The refugee funding gap

By Russell Hargrave 29 June 2016

Years ago, when I worked at an asylum charity, we hatched an ambitious plan.

The plan went like this. We would create a single document identifying the problems an asylum seeker might encounter in the UK, and recommend how government policy should be improved to address each and every one.

It would be a practical guide for lawyers and government officials, and an inspiration to campaigners—nothing less than a chance to redraw the asylum system from top to bottom.

Predictably, it never happened. Not because it wasn’t a good idea, but because the scale of the project was just so massive.

As NPC explains in our new paper mapping the refugee and asylum charity sector for potential philanthropists—asylum seekers face hefty bumps in the road at almost every turn. Charities help fill the gap in the shortage of expert legal advice, for example, and in translating documents essential to their future. They try to reduce the risk of asylum seekers being banged-up in immigration centres, and work to house destitute families. They battle to rescue refugee children from the clutches of people traffickers.

Solutions for sanctuary goes into detail about some of the charities trying to fulfil these responsibilities and much more besides. It’s a forbidding-looking task, taken on by a tiny chunk of the UK’s voluntary sector (around 900 dedicated organisations, the overwhelming majority of which are small community groups) with limited resources (£97m all told, set against a voluntary sector income which tops £40bn).

It’s also taking place against a volatile backdrop.

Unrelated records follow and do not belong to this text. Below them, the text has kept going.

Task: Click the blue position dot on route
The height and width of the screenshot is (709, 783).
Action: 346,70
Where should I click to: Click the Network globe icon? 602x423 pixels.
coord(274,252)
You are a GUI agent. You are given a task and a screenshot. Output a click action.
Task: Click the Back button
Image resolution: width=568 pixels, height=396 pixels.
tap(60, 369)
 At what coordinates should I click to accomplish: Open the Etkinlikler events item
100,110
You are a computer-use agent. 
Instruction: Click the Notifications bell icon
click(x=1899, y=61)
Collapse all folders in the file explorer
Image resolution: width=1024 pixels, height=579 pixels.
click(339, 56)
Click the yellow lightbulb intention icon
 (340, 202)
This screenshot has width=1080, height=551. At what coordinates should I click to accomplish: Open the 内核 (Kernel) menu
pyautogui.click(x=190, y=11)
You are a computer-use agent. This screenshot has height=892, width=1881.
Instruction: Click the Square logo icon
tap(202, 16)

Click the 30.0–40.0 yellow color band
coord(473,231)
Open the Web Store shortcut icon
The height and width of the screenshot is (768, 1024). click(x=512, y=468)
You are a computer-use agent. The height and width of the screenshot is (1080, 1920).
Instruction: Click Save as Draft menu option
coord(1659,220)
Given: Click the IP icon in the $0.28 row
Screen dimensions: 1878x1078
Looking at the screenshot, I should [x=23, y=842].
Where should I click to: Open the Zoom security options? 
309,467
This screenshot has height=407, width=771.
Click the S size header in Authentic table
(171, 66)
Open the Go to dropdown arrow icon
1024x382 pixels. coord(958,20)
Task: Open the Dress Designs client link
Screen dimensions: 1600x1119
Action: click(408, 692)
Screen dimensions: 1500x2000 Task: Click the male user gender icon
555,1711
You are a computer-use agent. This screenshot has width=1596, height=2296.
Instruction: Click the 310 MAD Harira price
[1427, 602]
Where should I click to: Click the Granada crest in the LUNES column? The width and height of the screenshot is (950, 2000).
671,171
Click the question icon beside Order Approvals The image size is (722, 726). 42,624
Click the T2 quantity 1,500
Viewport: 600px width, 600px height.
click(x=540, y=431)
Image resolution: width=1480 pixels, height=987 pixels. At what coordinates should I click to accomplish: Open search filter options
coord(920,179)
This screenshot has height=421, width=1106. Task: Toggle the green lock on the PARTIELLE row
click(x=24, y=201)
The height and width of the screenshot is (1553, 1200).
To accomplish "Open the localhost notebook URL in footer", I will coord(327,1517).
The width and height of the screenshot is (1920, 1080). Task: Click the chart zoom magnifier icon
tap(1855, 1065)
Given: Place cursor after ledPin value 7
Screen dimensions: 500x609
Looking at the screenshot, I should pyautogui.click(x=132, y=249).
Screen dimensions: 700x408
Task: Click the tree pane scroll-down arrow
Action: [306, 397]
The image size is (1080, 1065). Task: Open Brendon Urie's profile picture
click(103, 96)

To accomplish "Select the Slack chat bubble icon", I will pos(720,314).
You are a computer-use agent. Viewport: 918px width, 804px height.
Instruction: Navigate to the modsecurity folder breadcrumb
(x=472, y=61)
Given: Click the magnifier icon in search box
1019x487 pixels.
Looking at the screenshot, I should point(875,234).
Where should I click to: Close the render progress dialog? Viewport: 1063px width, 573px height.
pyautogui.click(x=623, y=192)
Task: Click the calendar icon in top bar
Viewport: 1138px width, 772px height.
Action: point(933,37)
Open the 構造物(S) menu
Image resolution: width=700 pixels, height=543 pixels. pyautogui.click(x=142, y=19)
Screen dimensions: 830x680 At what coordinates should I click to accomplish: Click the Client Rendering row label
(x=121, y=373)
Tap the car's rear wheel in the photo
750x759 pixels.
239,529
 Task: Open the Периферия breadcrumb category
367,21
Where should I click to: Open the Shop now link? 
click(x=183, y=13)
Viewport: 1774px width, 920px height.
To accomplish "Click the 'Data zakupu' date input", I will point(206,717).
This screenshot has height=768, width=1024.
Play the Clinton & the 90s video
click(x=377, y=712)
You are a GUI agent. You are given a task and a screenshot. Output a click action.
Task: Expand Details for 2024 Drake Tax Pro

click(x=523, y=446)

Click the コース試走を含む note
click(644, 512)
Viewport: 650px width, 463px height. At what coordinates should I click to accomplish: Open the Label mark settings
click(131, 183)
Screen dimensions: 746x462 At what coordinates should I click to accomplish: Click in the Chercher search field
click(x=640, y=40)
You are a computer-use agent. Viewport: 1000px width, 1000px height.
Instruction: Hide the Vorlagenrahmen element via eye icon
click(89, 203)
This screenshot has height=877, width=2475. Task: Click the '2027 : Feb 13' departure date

For one thing, the political and media environment is tough for asylum seekers, refugees, and the people who work to support them (but not quite as tough as some claim, as I’ve written before).

Secondly, last week’s Brexit vote means a double-dose of uncertainty: on future funding and political access (which will affect the whole sector), and on how border control and the rhetoric around it might change in the aftermath of the referendum. A number of charities have already grouped together to call for calm voices.

And finally, the numbers involved are extremely unstable. Any attempt to plot asylum applications produces something resembling an intimidating mountain range. From a low base in the late 1990s, numbers spiked suddenly and sharply up to 2002, topping off at more than 100,000 asylum requests that year. Then numbers fell precipitously, to below 20,000 by 2005. This is where they stayed until 2010—when they started rising once again, with over 41,000 applications between March 2015 and March 2016 (up 30% in a year).

We hope our landscaping overview of the sector will help potential donors navigate this terrain with more confidence: confidence that they can get funding where it is really needed, and that this money can have a significant impact. Images on our TV screens of families and children fleeing across borders are here to stay. There is plenty of compassion for their plight. The next question is how to fund work which helps them, and how to do so most effectively.